(Collected data)
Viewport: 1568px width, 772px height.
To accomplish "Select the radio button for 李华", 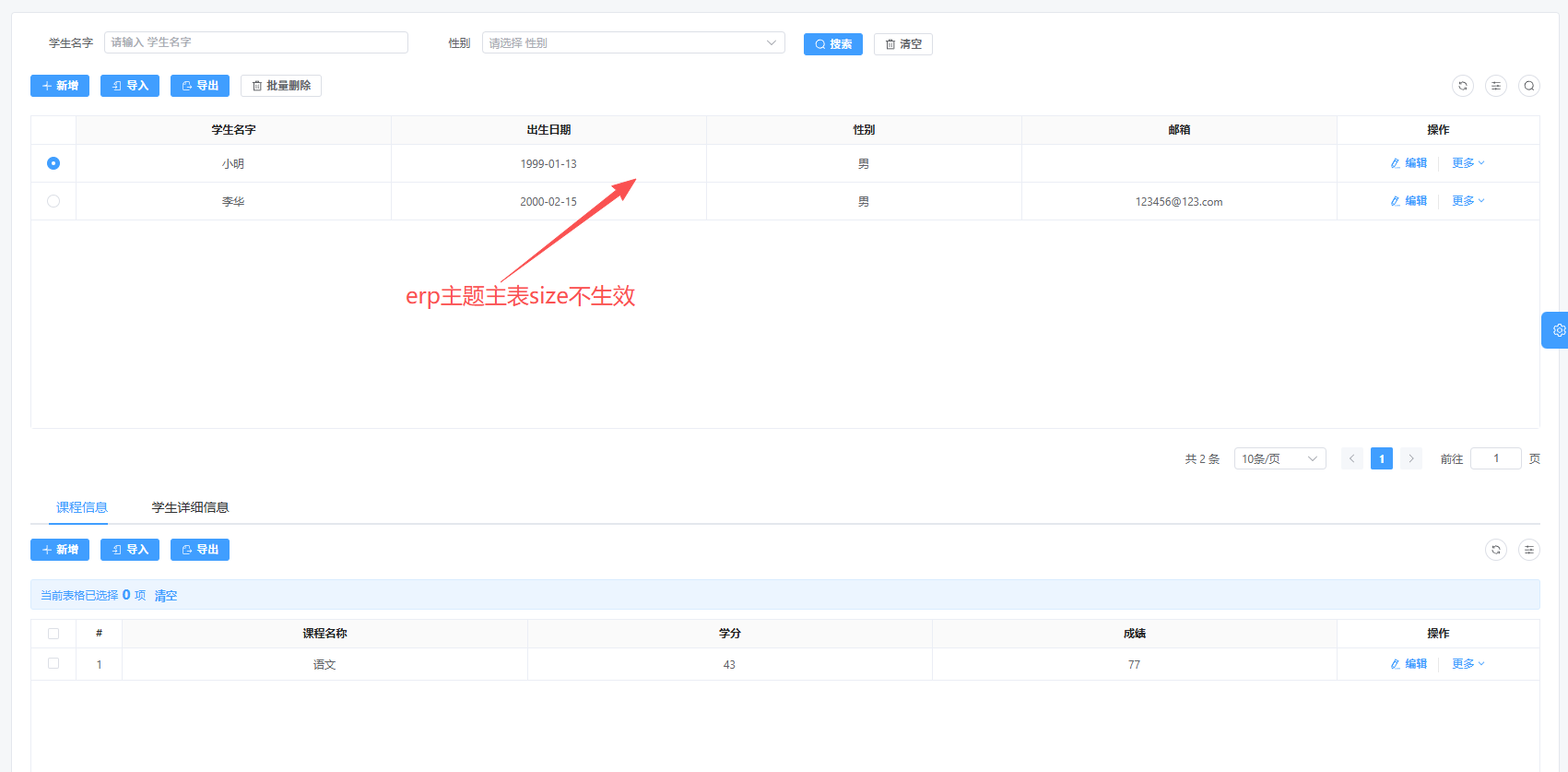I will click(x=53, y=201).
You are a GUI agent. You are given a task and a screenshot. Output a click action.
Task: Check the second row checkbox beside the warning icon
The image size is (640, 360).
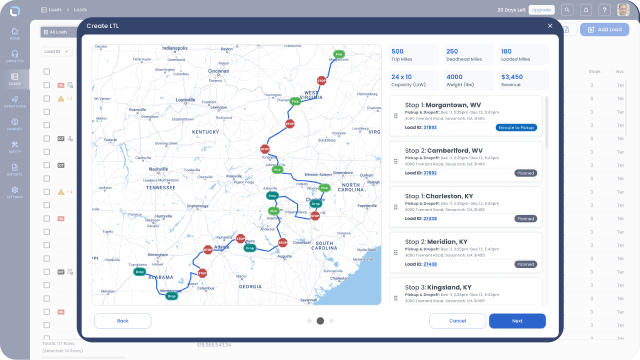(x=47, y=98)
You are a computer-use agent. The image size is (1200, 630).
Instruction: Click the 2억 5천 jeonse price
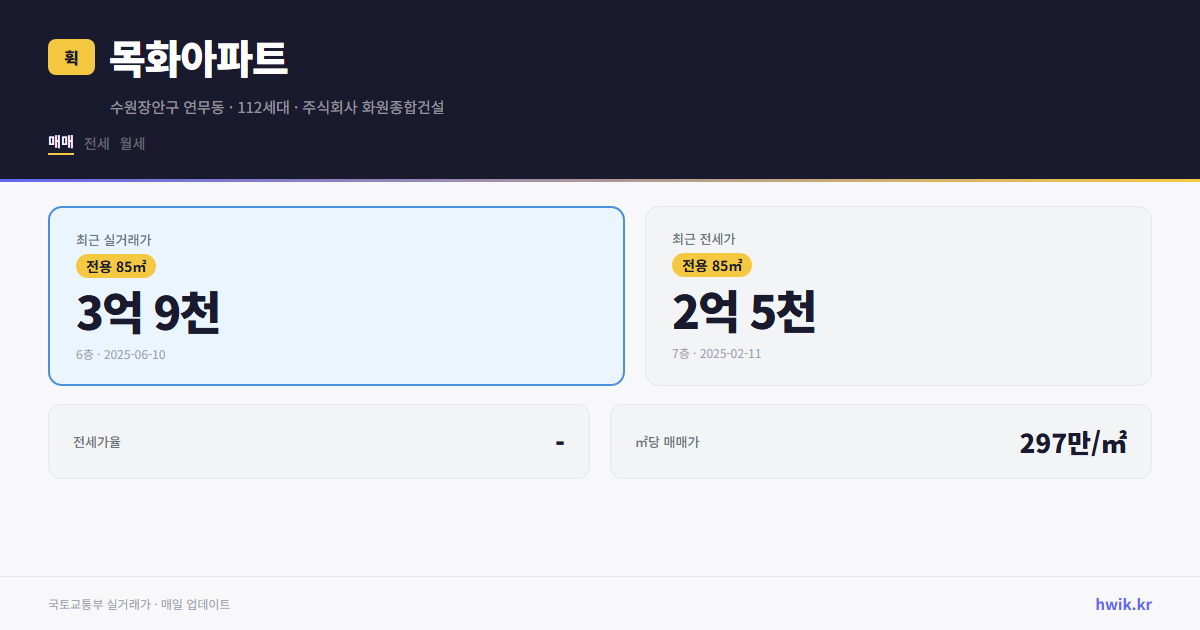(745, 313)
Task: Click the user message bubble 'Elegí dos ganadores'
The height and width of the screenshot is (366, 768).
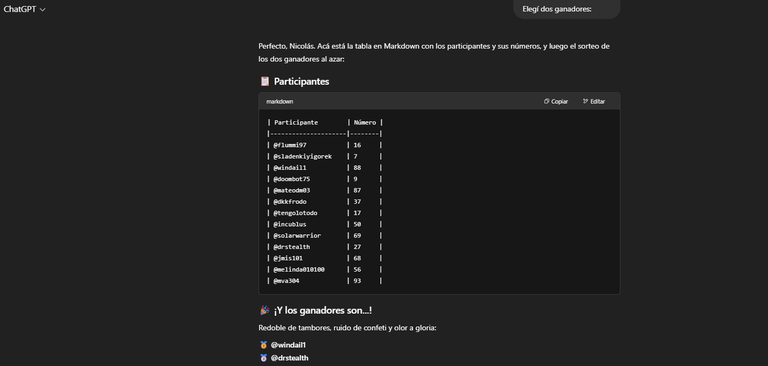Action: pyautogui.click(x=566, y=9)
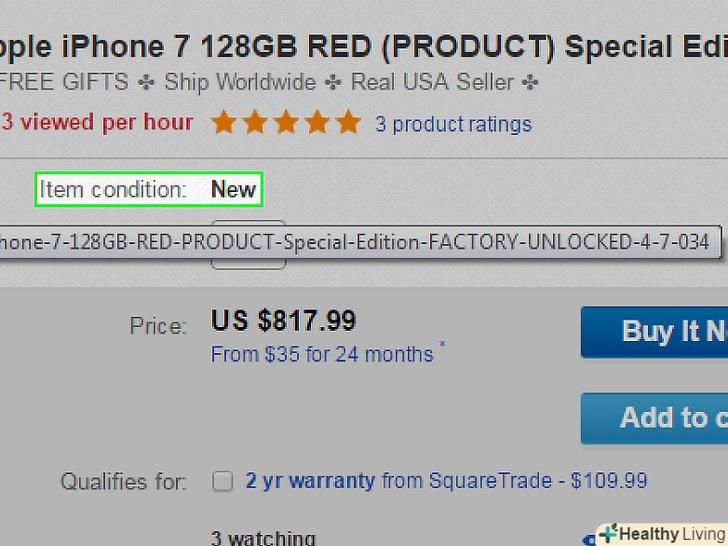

(Required action)
Please set down, exactly and with no pictures, the lines in the entries above starting at the one holding "Task: Check the" and ending at the one holding "Task: Click the", ends included.

(Finished exercise)
Task: Check the second row checkbox beside the warning icon
The image size is (640, 360).
(x=47, y=98)
You are a computer-use agent. The image size is (1200, 630).
Instruction: Click the 2억 5천 jeonse price
(745, 313)
Task: Click the user message bubble 'Elegí dos ganadores'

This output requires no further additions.